For me, this is personal. My baby brother is one of the protestors, at the square by night and at work by day, pushing back against the slide into the past.

Public spaces are crucial to democracy’s survival. Eliminate the square and you eliminate visible opposition.

Thursday, June 6, 2013

Digital deprivation

I am looking forward to a simpler life. A private life on at least some level. A less digital life in which connection to the greater world relies on actual interactions.I am by no means a Luddite or anti-technology - but today’s headlines have left me feeling less inclined to share every digital bit of my being with bureaucrats at the NSA and other federal agencies. The next few days will be an experiment in digital deprivation much like nights during the occupation were.

Monday, June 3, 2013

No sense reading if it won't make you a better person?

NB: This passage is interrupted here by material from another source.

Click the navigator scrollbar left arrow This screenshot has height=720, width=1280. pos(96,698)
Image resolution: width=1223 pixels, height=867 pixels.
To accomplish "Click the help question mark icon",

Today, I came across an essay, Does Great Literature Make Us Better by Gregory Currie, a professor of philosophy. He decries the lack of empirical studies to prove that indeed, reading what he calls literary works makes us better human beings - as if this is yet another think to monetize, compartmentalize, sanitize.
The subtext is that if literature does not do something our philosophy professor deems valuable, it does not have value. Apparently we need endless studies to answer his question. And this, largely, is the problem with the state of liberal arts today. Literature departments face cuts, core curriculum planners question the need for courses like literature or anything that smacks of elitism like music, art and other ‘soft’ topics. It reminds me of something my husband’s ex-mother-in-law told him years ago about teaching English to farm boys in rural Pennsylvania. She asked a young man in her class why he didn’t want to learn to speak and writer properly. His response - “Don’t need no good English to milk no cows.”
Or, I suppose, to design computer circuits, plumb houses, practice medicine.
The professor ends his essay thus:
“Many who enjoy the hard-won pleasures of literature are not content to reap aesthetic rewards from their reading; they want to insist that the effort makes them more morally enlightened as well. And that’s just what we don’t know yet.”
That’s a nice dig at those nasty intellectual elitist still left. To which I say, long live elitism.
You can read the essay here: http://opinionator.blogs.nytimes.com/2013/06/01/does-great-literature-make-us-better/?hp

Sunday, June 2, 2013

What is a writer 'entitled' to write?

“Anybody who has survived his childhood has enough information about life to last him the rest of his days.”
Flannery O’Connor, Mystery and Manners

Today, I read an unedited short story by Welty that she wrote for the New Yorker shortly after Medgar Evers’ death. (Thank you Adrienne for bringing it to my attention.) Written in the days following the murder, Where is the Voice Coming From? is raw - and horrific.
Welty was, of course, white. Which leads me to the question of whether the race (or any other immutable characteristic) of the writer is relevant to telling the tale. Welty’s story is told through the eyes of a white supremacist narrator. This is the same tactic that James Baldwin uses in Going to Meet the Man.
Welty’s story, though full of graphic images, still feels to me somewhat sympathetic to the narrator. That’s never the reaction I have to Baldwin’s take. Perhaps this is because he so brilliantly takes a bigot’s perception of the target of his rage’s most frightening characteristics and turns them around. Baldwin’s white supremacist monster is impotent - as if his target took his sexual prowess away. (Sexual prowess seems a common feared characteristic among the ‘other’ a bigot hates - it also figures prominently in anti-semitism.) I think this approach feels more ‘true’ than the pent up frustration of Welty’s narrator.
Is either writer ‘entitled’ to tell the story? O’Connor never shied away from race relations, though I think she largely stuck with using white character points of view. Or perhaps the question is whether Baldwin succeeds so magnificently because he gets into the “other’s” head.
Again, I will trust that O’Connor is right - that simply by surviving childhood I have enough information about life to tell stories I might not be ‘entitled’ to tell.